> [WHAT TO DO]
Everything from the line with "Image resolution: width=523" to the final line of the entries, both included, should be restated word for word; please omit the pictures.

[Start of section]

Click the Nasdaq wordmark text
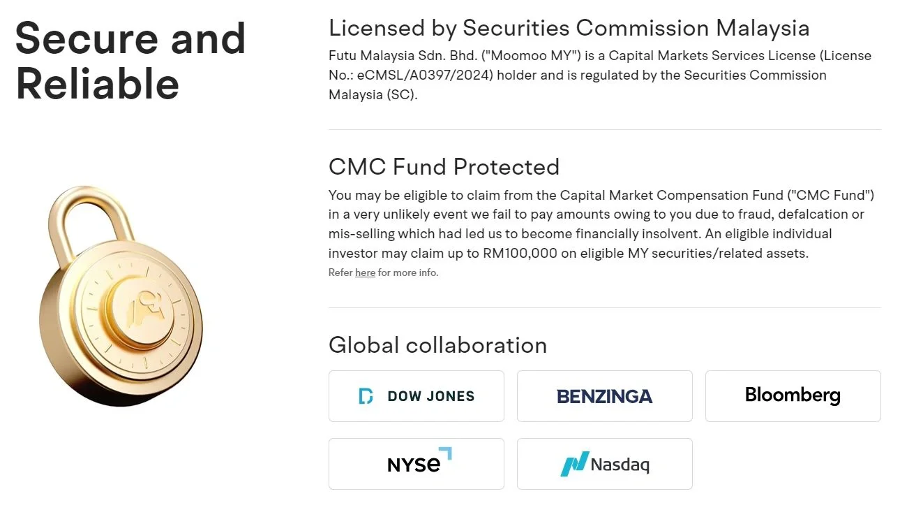Viewport: 923px width, 517px height. point(620,465)
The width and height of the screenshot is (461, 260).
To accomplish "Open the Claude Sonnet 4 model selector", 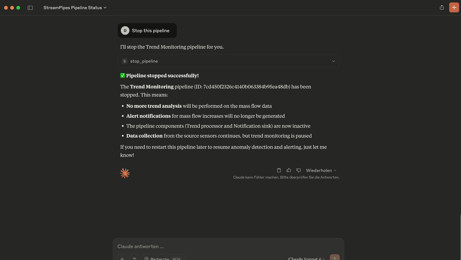I will [x=307, y=258].
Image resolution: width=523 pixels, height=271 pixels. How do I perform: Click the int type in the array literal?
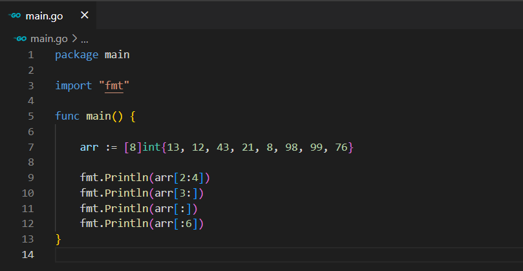tap(151, 147)
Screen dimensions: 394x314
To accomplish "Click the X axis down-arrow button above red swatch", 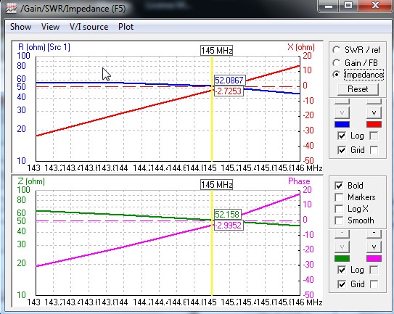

[End of section]

> [OUTPUT OF THE TASK]
Image resolution: width=523 pixels, height=271 pixels. How do I perform: Click the int type in the array literal?
tap(151, 147)
Screen dimensions: 394x314
To accomplish "Click the X axis down-arrow button above red swatch", 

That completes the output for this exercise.